*Aim*: Please update the stretch of the review from "It had multiple" through "Said's Orientalism .", putting "pivotal publication" in place of "crucial publication".

Steps towards the redemption of Western scholars' Eastern promises

For Lust of Knowing

March 10, 2006

Postcolonialism, unlike Marxism, did not begin with a key text.

It had multiple beginnings - Commonwealth studies and New World literatures among them - before coming into its own as an assured act of de-centering called postcolonial studies. Yet along the way it was given shape by a crucial publication. As the postcolonialist Leela Gandhi has said, this discipline without a manifesto can be seen as having had, belatedly, an "originary moment" in Edward Said's Orientalism .

First published in 1978, and reissued with a new afterword in 1995, Said's polemic claimed that the field from which it took its name was a hegemonic discourse of imperialism, and that imperialism therefore marked, indeed stained, everything that Western Orientalists had to say about the Orient. With one umbrella term - a highly politicised one, too - Said's thesis swept up the cultures of such varied regions as sub-Saharan Africa, India, China and, especially, the Middle East. In For Lust of Knowing , Robert Irwin problematises this all-embracing analysis by Said and portrays the field of Orientalism as having had wider, more complex dimensions derived from diverse scholarly impetuses as well as Said's imperial requirements. By doing this, even though Irwin is generally unsympathetic to Said, he fulfils the hope that Said expressed in Orientalism , that other scholars might want to extend his arguments.

*Stored data*:
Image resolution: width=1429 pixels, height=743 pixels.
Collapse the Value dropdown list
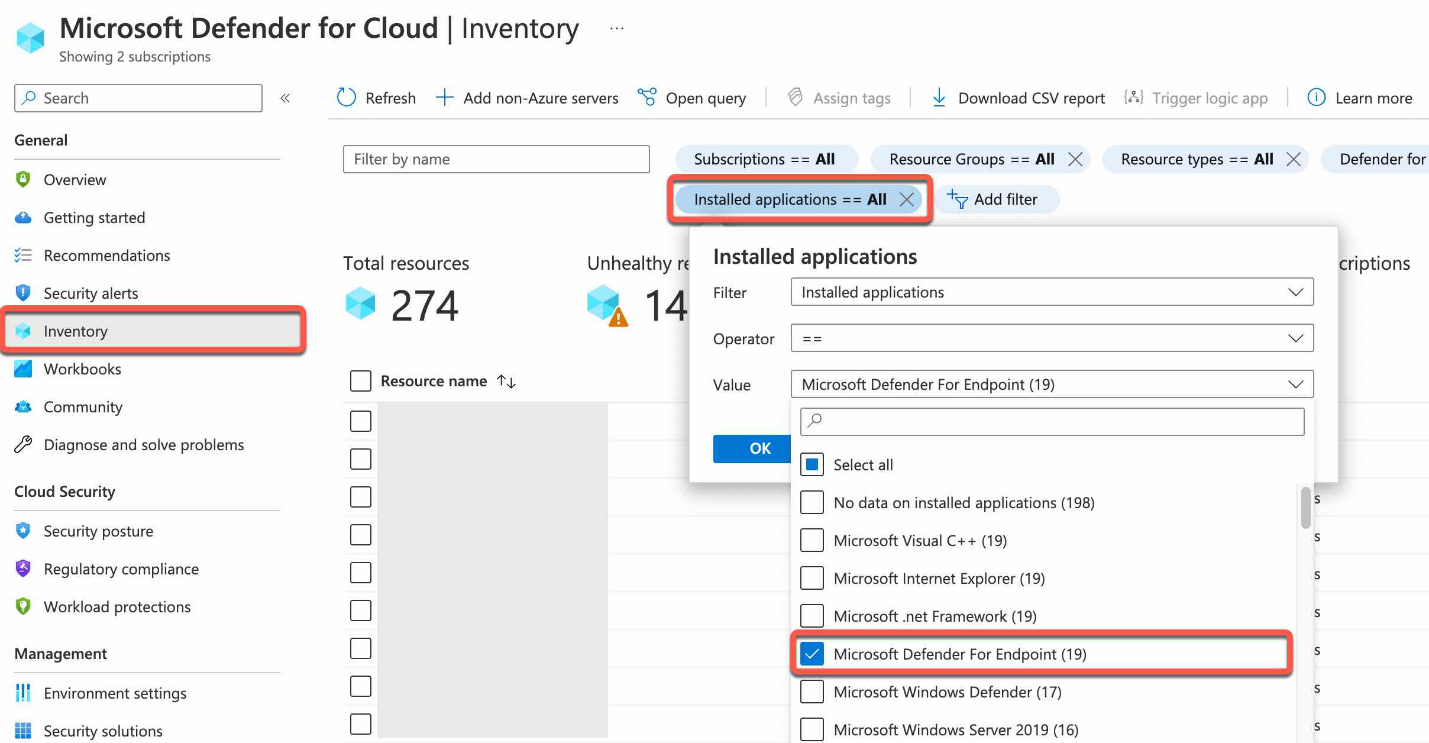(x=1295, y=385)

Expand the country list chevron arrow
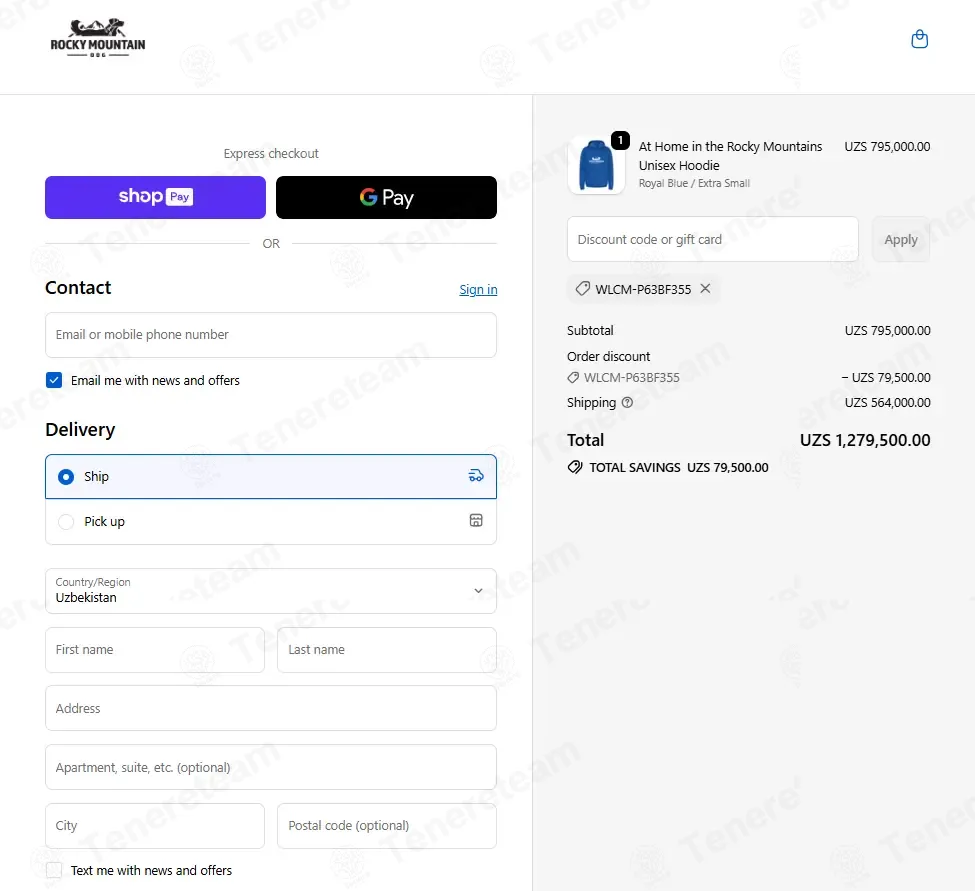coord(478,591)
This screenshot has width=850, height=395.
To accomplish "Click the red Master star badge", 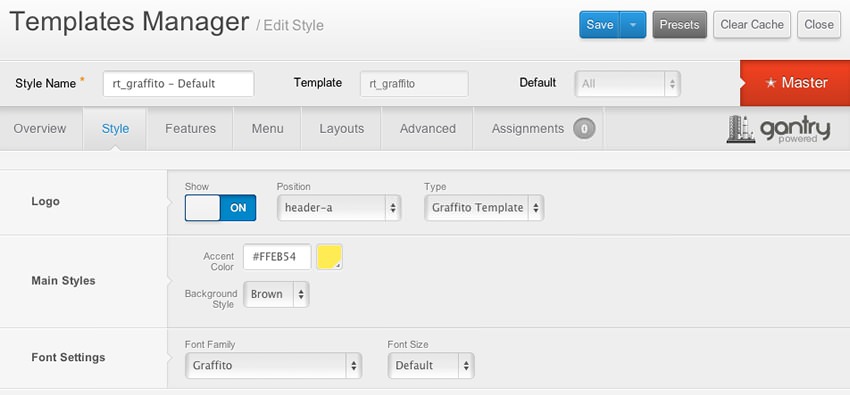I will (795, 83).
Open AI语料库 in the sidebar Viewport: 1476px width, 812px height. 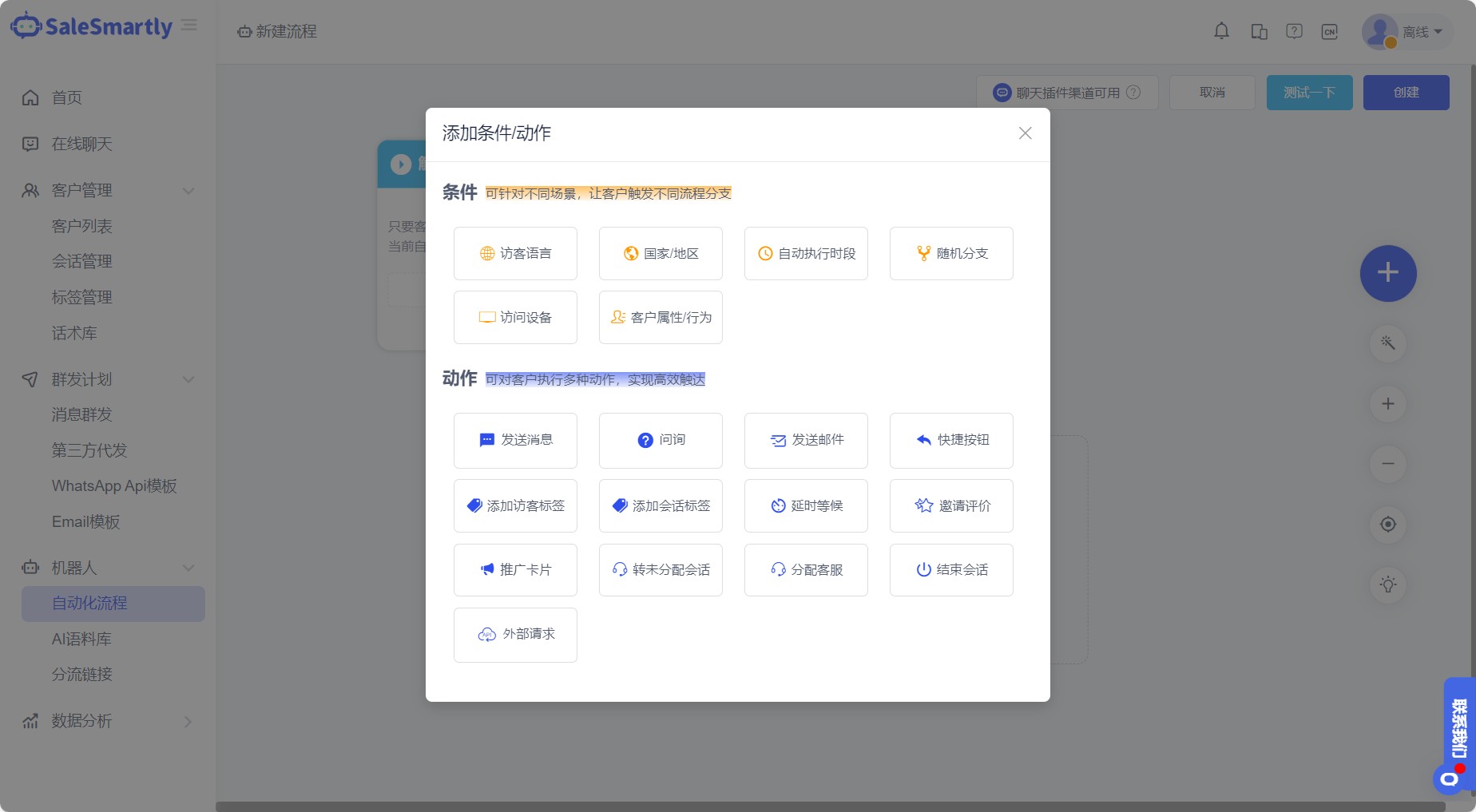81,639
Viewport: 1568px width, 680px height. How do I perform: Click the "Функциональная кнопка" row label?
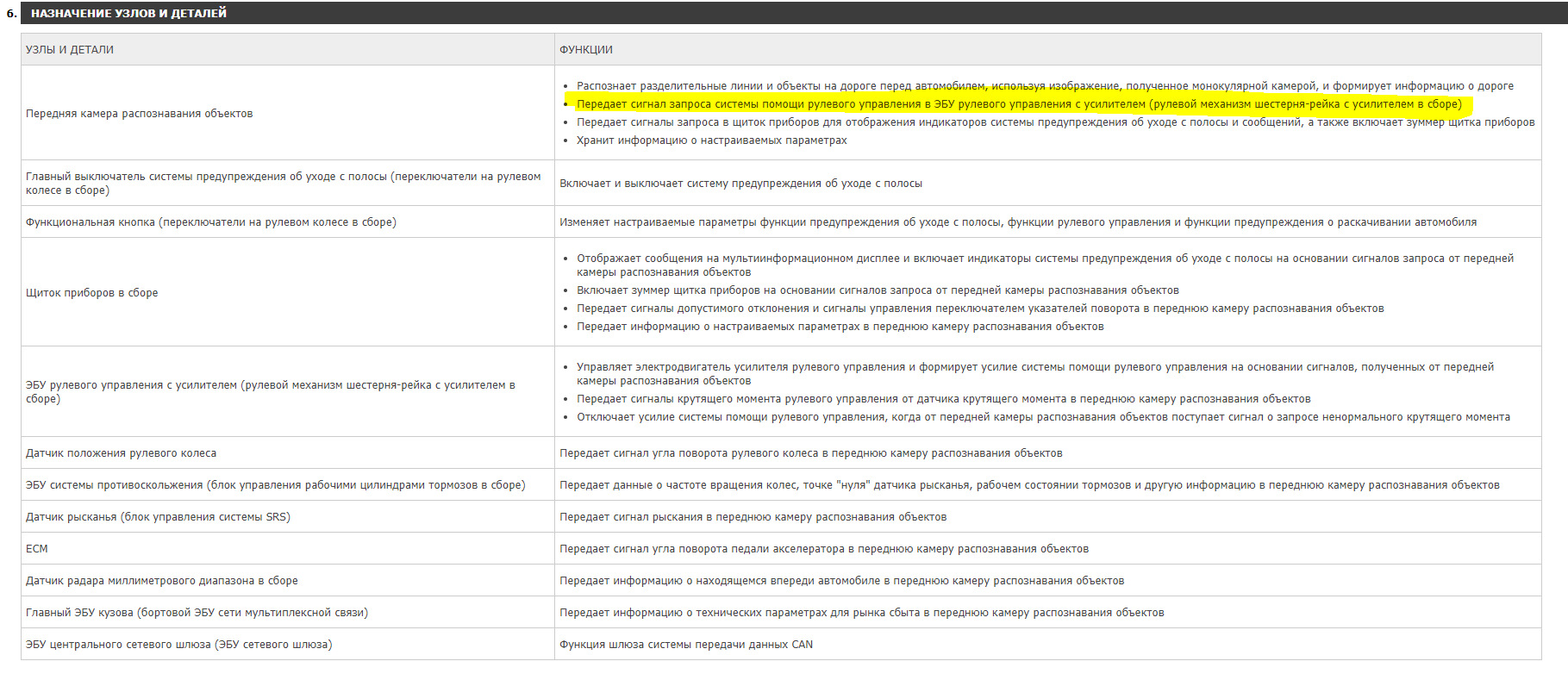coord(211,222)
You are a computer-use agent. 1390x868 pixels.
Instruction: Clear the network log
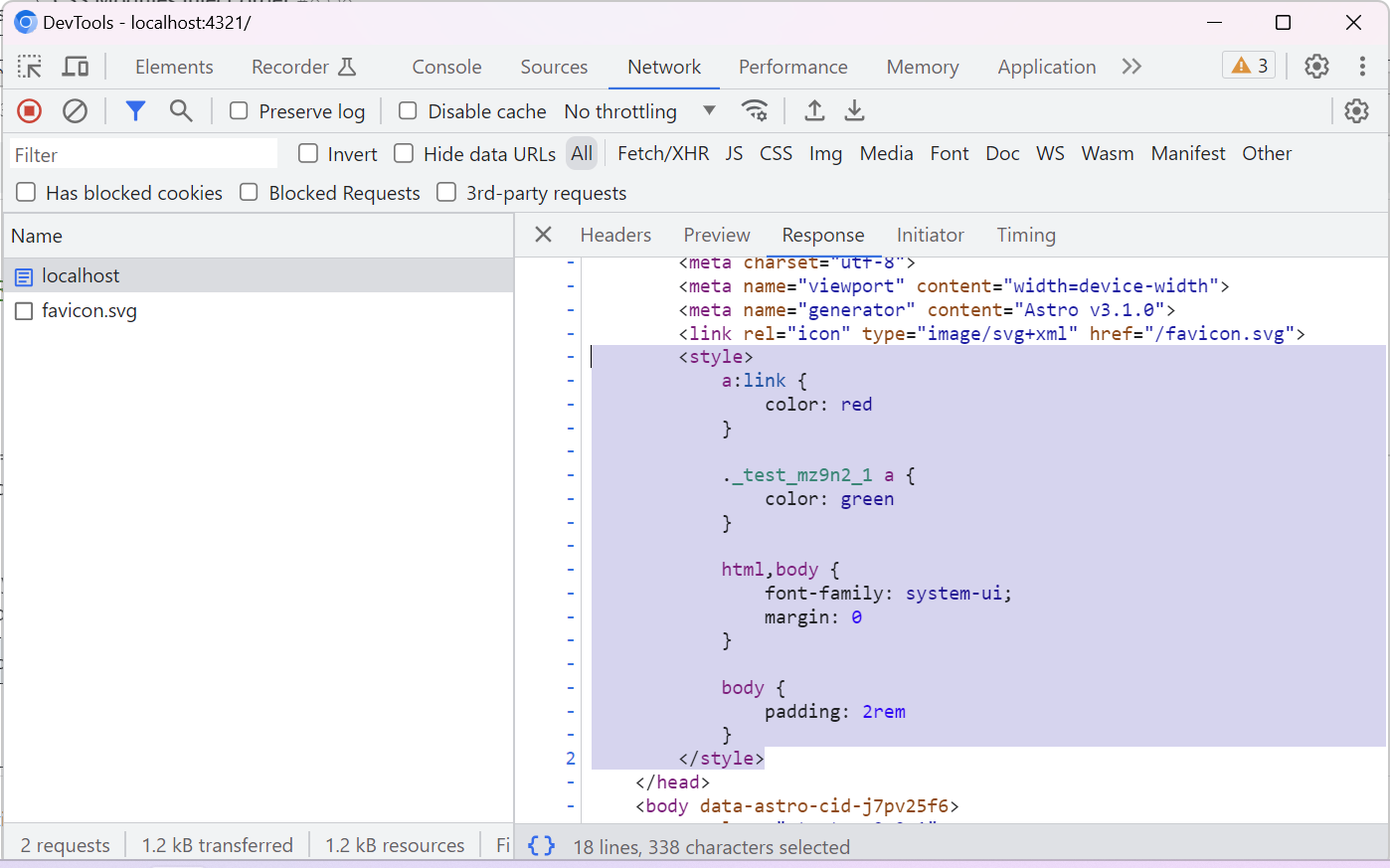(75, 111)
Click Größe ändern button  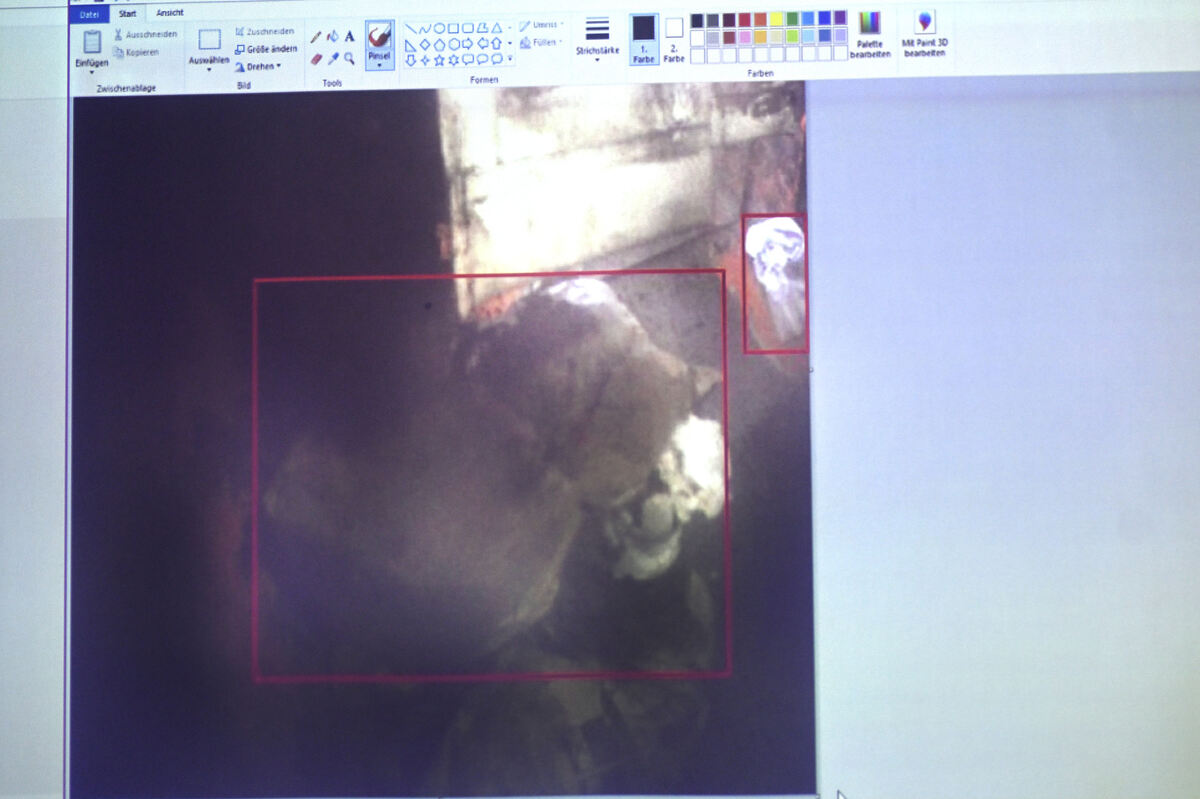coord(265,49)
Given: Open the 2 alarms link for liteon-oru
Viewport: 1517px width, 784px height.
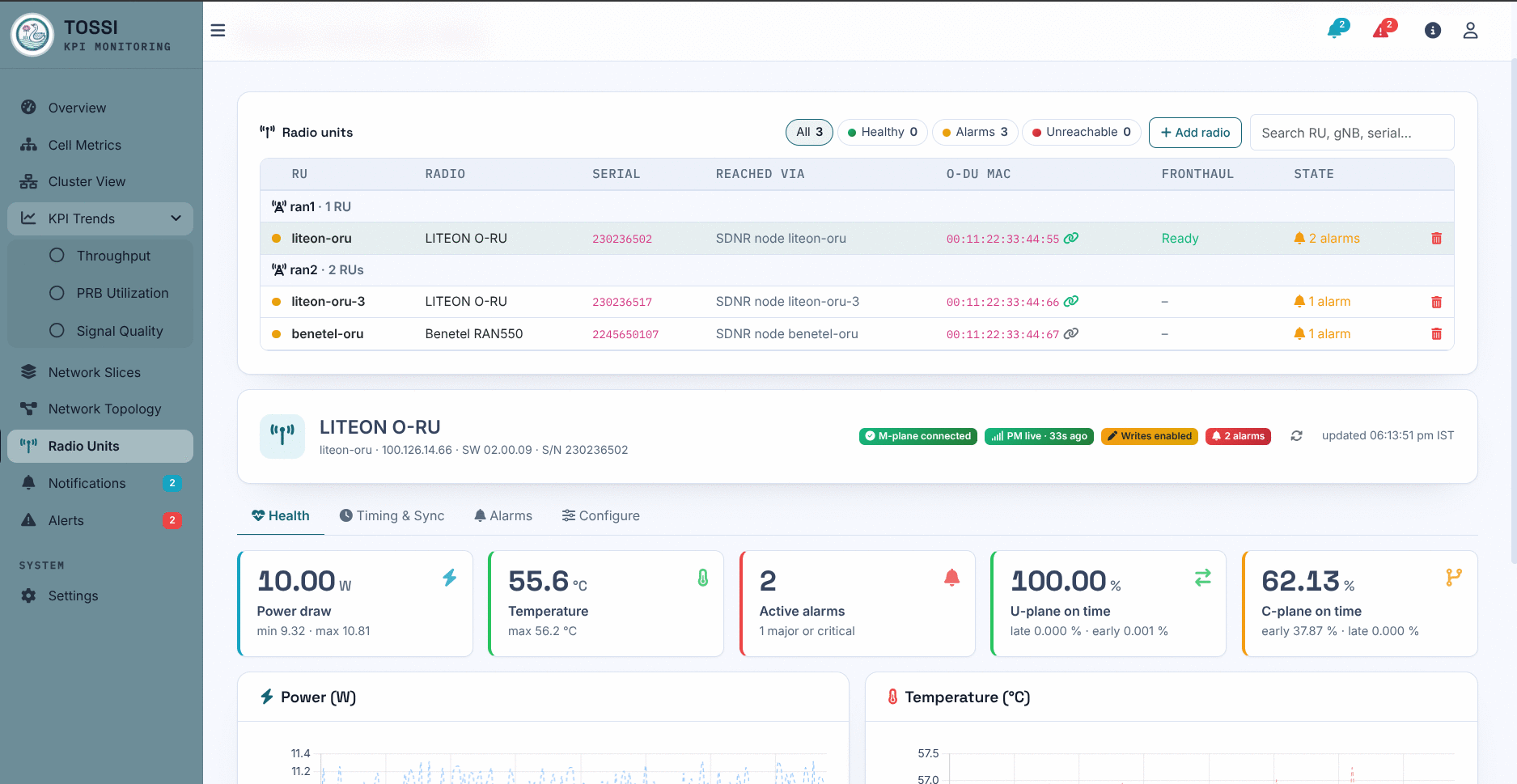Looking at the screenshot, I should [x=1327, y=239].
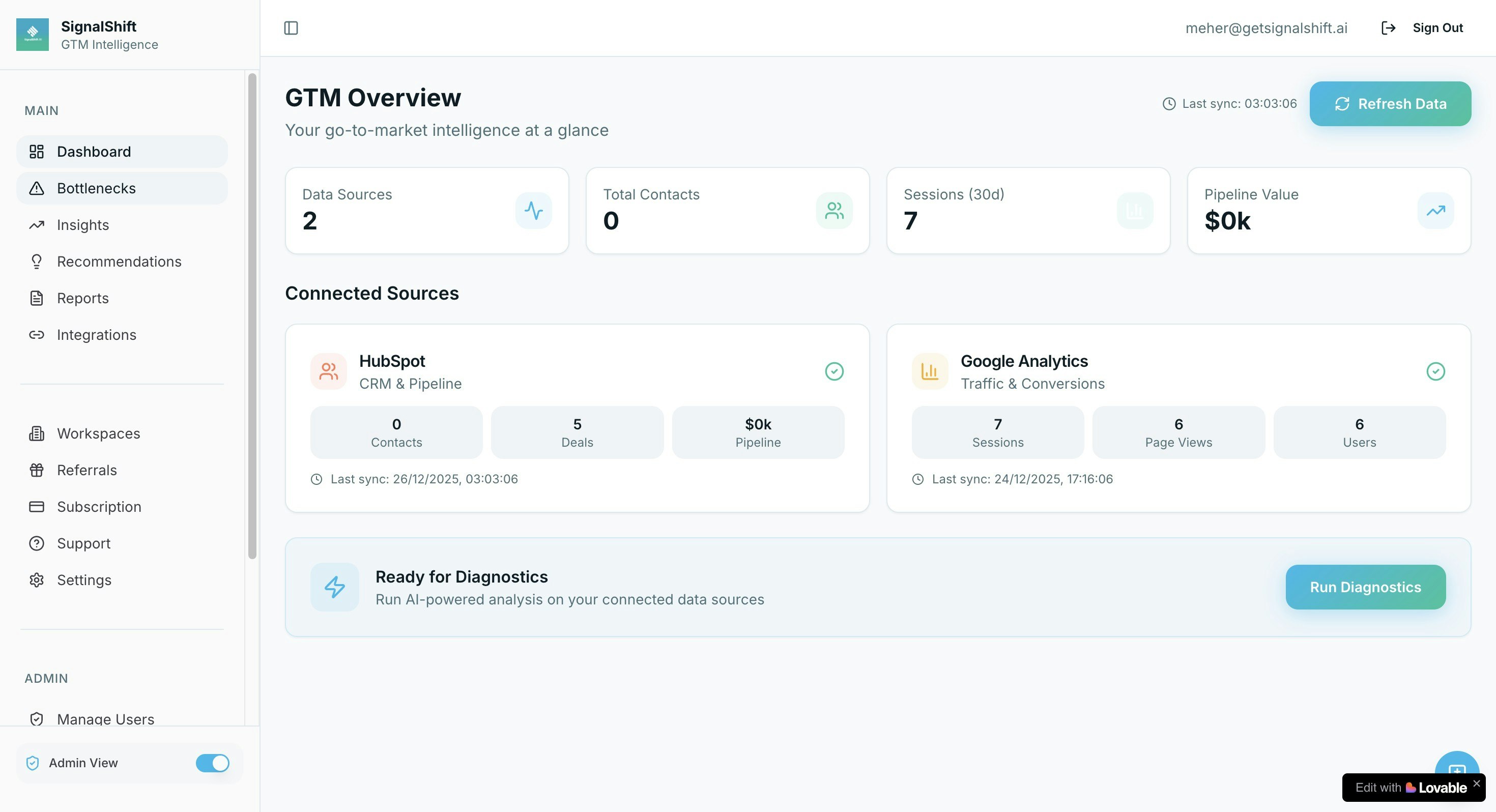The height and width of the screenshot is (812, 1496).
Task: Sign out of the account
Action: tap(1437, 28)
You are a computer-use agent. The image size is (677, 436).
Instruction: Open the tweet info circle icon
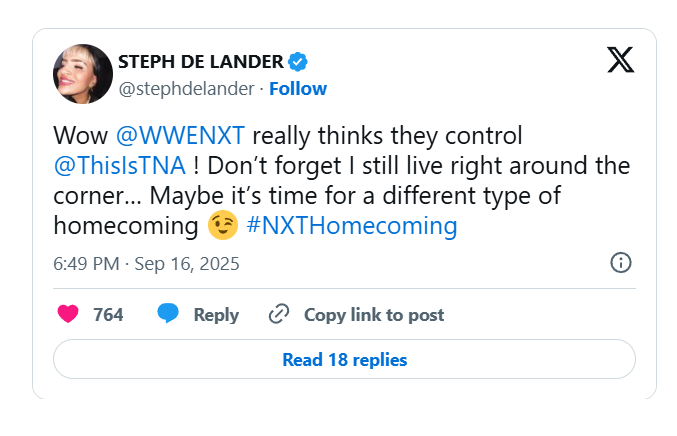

*Result below*:
It had multiple beginnings - Commonwealth studies and New World literatures among them - before coming into its own as an assured act of de-centering called postcolonial studies. Yet along the way it was given shape by a pivotal publication. As the postcolonialist Leela Gandhi has said, this discipline without a manifesto can be seen as having had, belatedly, an "originary moment" in Edward Said's Orientalism .